The COVID-19 pandemic has highlighted the importance of housing for citizens' health and wellbeing. It has shone a light on the essential nature of public service provision in high density areas, where good health can't be secured without adequate access to water and sanitation. The crisis has also highlighted the multiple difficulties faced by those living in over-crowded homes where social distancing cannot be achieved and where high-risk individuals may not be protected.
To coincide with World Habitat Day and the publication of the latest issue of Environment & Urbanization (E&U), this online event on Monday, 5 October 2020 brought together E&U contributors to discuss the nature of the current housing crisis and its impact on households, primarily in the global South.

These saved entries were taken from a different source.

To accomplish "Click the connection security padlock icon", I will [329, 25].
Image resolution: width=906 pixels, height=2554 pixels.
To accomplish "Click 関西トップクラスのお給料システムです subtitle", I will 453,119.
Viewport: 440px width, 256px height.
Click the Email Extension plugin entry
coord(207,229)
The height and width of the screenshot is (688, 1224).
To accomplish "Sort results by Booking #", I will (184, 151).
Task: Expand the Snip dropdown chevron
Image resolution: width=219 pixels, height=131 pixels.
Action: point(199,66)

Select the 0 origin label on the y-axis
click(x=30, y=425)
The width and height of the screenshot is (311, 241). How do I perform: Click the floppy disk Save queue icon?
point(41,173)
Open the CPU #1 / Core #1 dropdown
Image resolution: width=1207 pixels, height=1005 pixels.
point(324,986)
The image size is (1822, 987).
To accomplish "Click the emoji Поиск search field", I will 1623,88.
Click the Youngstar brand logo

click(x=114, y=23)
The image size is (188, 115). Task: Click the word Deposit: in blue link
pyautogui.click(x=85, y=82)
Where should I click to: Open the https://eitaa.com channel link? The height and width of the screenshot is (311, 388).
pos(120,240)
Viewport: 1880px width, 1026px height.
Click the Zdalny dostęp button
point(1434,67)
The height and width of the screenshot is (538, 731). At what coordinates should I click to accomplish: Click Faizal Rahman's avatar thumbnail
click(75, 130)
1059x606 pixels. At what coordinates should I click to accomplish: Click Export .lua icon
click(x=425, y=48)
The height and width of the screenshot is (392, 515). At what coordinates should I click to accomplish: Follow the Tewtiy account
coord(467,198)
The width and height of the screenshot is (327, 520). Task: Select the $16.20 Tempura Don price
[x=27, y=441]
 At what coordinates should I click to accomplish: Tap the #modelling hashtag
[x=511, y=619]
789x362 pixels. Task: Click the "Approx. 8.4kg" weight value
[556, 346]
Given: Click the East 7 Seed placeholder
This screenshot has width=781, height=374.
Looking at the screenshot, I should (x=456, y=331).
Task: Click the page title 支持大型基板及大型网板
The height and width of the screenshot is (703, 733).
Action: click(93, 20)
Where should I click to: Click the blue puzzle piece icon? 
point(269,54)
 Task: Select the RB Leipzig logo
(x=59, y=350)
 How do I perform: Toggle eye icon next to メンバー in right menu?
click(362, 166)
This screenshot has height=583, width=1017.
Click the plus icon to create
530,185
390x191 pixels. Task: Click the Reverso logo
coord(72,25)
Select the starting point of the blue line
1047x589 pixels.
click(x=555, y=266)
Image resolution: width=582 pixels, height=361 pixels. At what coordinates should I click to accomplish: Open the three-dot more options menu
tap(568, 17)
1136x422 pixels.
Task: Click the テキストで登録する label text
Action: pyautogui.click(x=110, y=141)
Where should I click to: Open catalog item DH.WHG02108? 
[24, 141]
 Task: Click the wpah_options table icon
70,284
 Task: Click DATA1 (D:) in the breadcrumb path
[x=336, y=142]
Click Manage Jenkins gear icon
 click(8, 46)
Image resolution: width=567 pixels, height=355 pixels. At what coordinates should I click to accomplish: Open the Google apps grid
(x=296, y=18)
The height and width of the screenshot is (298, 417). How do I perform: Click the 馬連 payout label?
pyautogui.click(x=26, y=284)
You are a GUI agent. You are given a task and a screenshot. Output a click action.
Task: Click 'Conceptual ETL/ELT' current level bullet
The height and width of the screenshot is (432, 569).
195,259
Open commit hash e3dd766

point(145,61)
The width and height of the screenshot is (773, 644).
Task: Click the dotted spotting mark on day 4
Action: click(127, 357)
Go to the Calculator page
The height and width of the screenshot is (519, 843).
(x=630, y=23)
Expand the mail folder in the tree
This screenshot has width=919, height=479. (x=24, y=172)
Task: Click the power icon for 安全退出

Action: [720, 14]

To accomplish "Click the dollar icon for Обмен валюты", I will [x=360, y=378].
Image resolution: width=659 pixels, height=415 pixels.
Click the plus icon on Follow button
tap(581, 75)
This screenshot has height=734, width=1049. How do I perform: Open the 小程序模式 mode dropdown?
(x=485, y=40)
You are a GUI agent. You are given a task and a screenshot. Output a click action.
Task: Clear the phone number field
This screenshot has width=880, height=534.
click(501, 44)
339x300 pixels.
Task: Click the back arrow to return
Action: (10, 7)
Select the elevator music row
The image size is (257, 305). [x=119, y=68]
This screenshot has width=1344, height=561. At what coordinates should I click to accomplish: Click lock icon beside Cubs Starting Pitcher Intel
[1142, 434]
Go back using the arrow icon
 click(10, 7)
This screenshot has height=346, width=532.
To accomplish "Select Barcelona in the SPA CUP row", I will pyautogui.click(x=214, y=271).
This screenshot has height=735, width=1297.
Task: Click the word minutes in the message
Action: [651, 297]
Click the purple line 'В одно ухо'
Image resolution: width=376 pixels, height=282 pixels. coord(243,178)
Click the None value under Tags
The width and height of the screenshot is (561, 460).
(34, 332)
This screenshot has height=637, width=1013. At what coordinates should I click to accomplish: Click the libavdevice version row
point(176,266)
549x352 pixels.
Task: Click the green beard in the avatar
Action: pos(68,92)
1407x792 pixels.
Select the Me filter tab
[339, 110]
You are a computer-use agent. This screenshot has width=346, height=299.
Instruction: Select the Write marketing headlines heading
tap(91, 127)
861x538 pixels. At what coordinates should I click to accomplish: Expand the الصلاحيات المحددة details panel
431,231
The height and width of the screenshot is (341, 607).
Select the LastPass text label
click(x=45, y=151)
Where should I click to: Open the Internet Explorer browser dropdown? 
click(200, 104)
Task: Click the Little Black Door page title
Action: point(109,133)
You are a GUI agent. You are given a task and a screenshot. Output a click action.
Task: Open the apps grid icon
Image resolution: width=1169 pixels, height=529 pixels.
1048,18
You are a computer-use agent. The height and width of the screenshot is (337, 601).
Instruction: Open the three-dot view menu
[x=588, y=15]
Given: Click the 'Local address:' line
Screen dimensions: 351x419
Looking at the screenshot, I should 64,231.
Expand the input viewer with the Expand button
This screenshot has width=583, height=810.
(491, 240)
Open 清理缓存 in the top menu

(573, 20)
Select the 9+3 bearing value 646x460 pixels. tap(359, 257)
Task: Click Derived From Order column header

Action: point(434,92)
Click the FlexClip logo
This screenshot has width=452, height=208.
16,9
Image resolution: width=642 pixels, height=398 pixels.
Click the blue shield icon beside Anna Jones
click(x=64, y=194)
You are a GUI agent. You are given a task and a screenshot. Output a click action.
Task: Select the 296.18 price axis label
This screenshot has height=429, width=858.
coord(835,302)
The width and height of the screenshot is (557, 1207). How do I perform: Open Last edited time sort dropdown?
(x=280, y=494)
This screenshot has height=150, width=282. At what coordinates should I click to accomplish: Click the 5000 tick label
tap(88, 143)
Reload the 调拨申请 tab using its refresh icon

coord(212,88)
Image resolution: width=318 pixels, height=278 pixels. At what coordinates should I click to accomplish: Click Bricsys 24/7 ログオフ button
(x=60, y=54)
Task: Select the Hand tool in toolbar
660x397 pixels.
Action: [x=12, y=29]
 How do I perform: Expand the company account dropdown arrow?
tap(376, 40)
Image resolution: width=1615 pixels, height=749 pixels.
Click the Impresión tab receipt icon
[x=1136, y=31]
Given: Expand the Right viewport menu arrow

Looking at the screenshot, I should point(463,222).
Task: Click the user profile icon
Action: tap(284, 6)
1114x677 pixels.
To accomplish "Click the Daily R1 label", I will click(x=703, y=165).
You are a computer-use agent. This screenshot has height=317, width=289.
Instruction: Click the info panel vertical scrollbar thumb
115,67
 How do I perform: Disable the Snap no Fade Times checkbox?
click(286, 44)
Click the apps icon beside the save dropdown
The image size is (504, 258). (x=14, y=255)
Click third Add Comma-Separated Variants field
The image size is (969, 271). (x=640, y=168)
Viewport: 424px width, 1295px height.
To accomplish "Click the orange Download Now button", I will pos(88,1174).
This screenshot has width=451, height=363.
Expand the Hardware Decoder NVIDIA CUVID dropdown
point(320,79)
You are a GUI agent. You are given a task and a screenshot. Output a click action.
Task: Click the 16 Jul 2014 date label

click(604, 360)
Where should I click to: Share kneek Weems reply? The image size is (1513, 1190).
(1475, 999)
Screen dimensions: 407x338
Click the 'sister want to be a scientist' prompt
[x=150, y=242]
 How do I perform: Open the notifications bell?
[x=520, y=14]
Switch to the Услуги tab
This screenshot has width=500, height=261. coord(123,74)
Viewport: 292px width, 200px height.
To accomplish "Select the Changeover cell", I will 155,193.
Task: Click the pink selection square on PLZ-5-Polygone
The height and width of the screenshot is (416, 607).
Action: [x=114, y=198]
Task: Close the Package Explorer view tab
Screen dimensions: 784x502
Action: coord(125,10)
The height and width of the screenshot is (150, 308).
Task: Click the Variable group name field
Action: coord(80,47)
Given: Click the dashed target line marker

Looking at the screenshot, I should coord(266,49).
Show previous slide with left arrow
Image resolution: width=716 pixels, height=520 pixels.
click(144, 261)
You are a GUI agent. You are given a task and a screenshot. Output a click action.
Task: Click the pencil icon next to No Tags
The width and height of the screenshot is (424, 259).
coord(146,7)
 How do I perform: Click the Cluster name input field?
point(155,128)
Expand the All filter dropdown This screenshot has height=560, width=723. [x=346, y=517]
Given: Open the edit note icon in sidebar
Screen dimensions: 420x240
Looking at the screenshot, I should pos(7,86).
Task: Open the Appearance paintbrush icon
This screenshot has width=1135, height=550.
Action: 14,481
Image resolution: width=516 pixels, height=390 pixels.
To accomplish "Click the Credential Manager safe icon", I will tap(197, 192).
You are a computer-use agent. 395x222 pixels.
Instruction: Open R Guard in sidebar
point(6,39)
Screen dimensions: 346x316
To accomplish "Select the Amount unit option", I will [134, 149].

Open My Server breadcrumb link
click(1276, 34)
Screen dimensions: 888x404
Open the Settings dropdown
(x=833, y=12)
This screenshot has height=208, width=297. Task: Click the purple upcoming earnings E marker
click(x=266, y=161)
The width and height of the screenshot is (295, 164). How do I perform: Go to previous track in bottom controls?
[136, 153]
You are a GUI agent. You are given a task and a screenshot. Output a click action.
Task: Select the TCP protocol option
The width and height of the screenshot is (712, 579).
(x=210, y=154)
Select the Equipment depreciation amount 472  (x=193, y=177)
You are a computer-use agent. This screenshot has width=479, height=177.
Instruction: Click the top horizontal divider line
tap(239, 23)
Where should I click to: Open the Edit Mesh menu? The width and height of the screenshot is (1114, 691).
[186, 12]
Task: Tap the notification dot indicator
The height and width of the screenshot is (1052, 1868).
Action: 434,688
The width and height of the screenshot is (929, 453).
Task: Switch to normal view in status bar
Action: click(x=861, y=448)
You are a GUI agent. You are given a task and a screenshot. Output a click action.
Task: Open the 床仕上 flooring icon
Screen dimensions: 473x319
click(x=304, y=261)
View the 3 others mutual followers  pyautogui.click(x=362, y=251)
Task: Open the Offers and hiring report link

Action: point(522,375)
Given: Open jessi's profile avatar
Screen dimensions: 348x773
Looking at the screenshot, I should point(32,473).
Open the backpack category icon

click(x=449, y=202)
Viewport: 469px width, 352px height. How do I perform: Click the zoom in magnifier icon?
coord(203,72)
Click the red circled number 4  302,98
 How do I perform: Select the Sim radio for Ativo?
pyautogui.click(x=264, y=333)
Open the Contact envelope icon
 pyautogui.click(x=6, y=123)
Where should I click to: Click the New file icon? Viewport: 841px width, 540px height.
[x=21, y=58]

What have we learned from COVID-19 about the challenges and risks for households in informal settlements? In order to do more, what can we learn from previous efforts to address housing needs?
About the speakers
Lajana Manandhar is the founder and executive director of Lumanti Support Group for Shelter. Lumanti has been working on housing and urban poverty issues in Nepal since 1994 and was the first organisation in Nepal that brought the issues of urban poverty and secured housing for the informal settlers in national debate. She has provided support for the establishment of community federations of informal settlements and the poor communities to advocate housing rights issues.
Higor Carvalho is a Brazilian urban planner and PhD candidate at the University of Sao Paulo. He has worked as a housing and urban development advisor in Brazilian municipalities including Sao Paulo, and has research experiences in Brazil, Mexico, France, Reunion, Japan and China. His main research topics are housing, urban issues, real estate and financialisation. He is one of the co-authors of 'Housing policies and the role of local governments in Latin America', published by E&U last July.
Diana Mitlin (moderator) is professor of global urbanism in the Global Development Institute at the University of Manchester and also principal researcher at the International Institute for Environment and Development. Her work focuses on urban poverty and inequality including urban poverty reduction programmes and the contribution of collective action by low-income and otherwise disadvantaged groups. She has had a particular research focus on issues of urban basic services, tenure and housing.
Anna Muller is the co-director of the Namibia Housing Action Group, the support NGO of the Shack Dwellers Federation of Namibia. This partnership has become an exemplar of bottom-up urban development in Namibia, and its work in Gobabis has highlighted what is possible with community engagement in informal settlement upgrading.
Environment & Urbanization (E&U) is one of the most widely read and distributed journals in its field. Since first launching in 1989, E&U has been publishing two issues a year, providing researchers, NGO staff and professionals a platform to write about their work, present their ideas and debate on issues.
Housing has been the key theme of two recent special issues of Environment & Urbanization (published in April and October 2020).
About the series
This event was part of the IIED Debates series. Through the convening of expert speakers and external stakeholders, IIED brings together an international community to discuss critical issues.
IIED Debates encompass both physical and digital events, including critical themes, breakfast debriefs and webinars. These events are public and are hosted regularly throughout the year in our London and Edinburgh offices and online.